He added that the big and tall customer shopped less frequently last year and prioritized “essentials and lower price points.” In response, the company worked to manage expenses and inventories to protect margins. It also expanded its private label assortment, heightened its focus on “value-driven” national brands, launched a new loyalty program and rolled out its proprietary FitMap technology to more stores across the chain. The digital sizing platform is currently offered in 188 stores and online.
“As a result, we exited fiscal 2025 with a clean inventory position, no debt, and approximately $28.8 million in cash and investments,” Kanter said. “We believe that balance sheet strength gives us flexibility and resilience as we intend to continue to execute with discipline in a challenging environment.”
The situation may change later this year when DXL’s planned merger with FullBeauty Brands comes to fruition. As reported, the retailer last quarter said that it would merge with FBB Holdings Inc., an inclusive-size retailer for men and women that operates under the FullBeauty and KingSize names. The combined business will have annual sales of about $1.2 billion.
Kanter said Thursday that the transaction is on track to close in the second quarter. Costs for the transaction in the fourth quarter were $3.6 million and $4.2 million in the year.
Kanter added that over the next two years, he projects that private brand penetration will increase from 57 percent of total sales at the start of fiscal 2025 to more than 60 percent in fiscal 2026 and over 65 percent the next year. “We believe that the strength of our assortment, enhanced storytelling, and targeted marketing efforts will drive greater customer loyalty and position our private brands as a primary reason customers choose DXL.”
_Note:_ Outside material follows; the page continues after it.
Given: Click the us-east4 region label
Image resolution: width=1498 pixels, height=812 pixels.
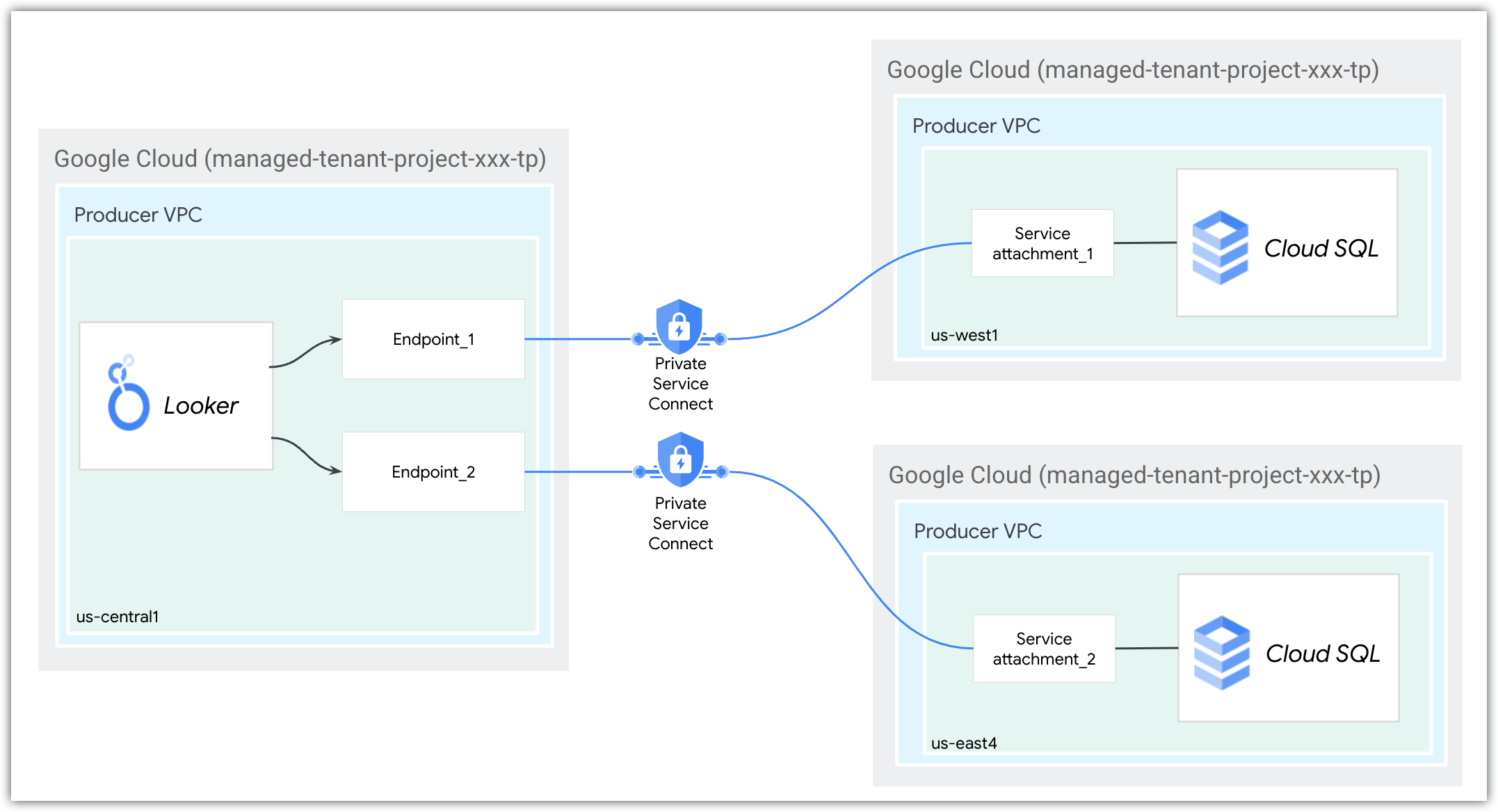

In the year, the net loss was $35.9 million, or 66 cents a diluted share, compared to net income of $3.1 million, or 5 cents a share in fiscal 2024. Total sales decreased 6.9 percent to $435 million from $467 million in fiscal 2024 with comparable stores down 8.4 percent, with stores down 6.9 percent and the direct business down 11.8 percent.
Destination XL operates 295 full-price and outlet stores under the DXL and Casual Male nameplates.